North Carolina’s Wildlife Resources Commission is reminding trout anglers to clean their waders after a species of nuisance algae was found in the state’s western waters. Failing to wash and dry fishing waders after their use may not have caused didymo — Didymosphenia geminata, an algae nicknamed “rock snot” — to show up in a 2015 survey, but it could help it spread.

According to the WRC, didymo had never been found in the Tuckasegee River before 2015. Researchers from Tennessee Tech University were performing a regional survey when they came across the non-native algae, stopping to collect samples and take photos. The algae forms thick mats that stifle native vegetation and inhibit fish from moving.

 


“Rock snot” grows in thick mats along streambeds.

 

To combat the algae’s spread, the WRC is urging anglers to clean their waders and other gear before leaving the area and entering a new body of water — good advice for any fisherman, anywhere, didymo or no. Pieces of didymo can remain on boots and other contact points, hitchhiking to previously uninhabited waters and colonizing them.

Some comments on social media pointed to felt-soled wading boots as a potential carrier of didymo. While the WRC did not list them as a particulary dangerous piece of gear, their large amount of surface area can give didymo more room to cling to.

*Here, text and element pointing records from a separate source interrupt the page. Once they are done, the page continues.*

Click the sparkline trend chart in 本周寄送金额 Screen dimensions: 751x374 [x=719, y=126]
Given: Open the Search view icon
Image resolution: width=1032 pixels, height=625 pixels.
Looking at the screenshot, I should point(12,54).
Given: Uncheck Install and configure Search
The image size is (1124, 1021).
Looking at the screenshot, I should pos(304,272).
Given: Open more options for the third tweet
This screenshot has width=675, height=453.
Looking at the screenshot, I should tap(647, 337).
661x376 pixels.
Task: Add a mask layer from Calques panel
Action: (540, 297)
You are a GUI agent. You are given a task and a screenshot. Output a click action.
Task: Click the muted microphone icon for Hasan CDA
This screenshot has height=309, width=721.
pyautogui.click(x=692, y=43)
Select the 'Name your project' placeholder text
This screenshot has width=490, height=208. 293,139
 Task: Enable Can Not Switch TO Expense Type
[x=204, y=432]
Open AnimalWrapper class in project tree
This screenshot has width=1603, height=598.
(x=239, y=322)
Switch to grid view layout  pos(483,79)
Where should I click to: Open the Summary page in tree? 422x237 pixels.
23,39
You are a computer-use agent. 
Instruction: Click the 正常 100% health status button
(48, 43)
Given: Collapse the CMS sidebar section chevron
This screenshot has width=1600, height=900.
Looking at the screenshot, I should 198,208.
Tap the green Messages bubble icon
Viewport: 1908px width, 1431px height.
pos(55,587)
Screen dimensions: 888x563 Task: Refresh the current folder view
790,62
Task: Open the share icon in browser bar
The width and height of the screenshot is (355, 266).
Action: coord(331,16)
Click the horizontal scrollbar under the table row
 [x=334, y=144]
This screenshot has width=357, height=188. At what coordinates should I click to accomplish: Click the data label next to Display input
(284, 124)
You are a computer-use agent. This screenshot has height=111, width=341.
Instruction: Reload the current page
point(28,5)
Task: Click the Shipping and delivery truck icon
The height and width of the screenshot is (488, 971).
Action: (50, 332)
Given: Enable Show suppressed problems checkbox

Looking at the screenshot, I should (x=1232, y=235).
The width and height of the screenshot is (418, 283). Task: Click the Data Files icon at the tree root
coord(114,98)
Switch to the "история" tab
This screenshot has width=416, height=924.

The Commission features an Angler Gear Care page on their website. Among the useful information posted there is a treatment solution for hard-to-clean equipment:

  • 50 percent solution
    • One part chlorine to one part water
    • Dip waders into solution or wipe/spray on
  • 10 percent solution
    • One part chlorine to nine parts water
    • Soak equipment for ten minutes
    • Pour near-boiling water (200 degrees Fahrenheit) over the gear and allow to cool

 

Don’t throw fish remains into the water after cleaning a catch. Algal spores may be in the fish’s guts, moving into the water when discarded. Live fish should also not be moved.

“Aquatic nuisance species — either plants or animals — are organisms that cause ecological and/or economic harm if established,” said Jacob Rash, the Commission’s coldwater research coordinator.  “It is important that we all work to help prevent the introduction and spread of these nuisance organisms by being good stewards of … aquatic resources that we all care for and enjoy.”

Didymo is only the latest nuisance species to enter Carolina’s trout waters. In December 2014 brook trout in the Cullasaja River were found with gill lice. Gill lice were again found, this time in Cullasaja River rainbow trout, in August 2015, and whirling disease was found for the first time in the state in Watauga River rainbows in July 2015.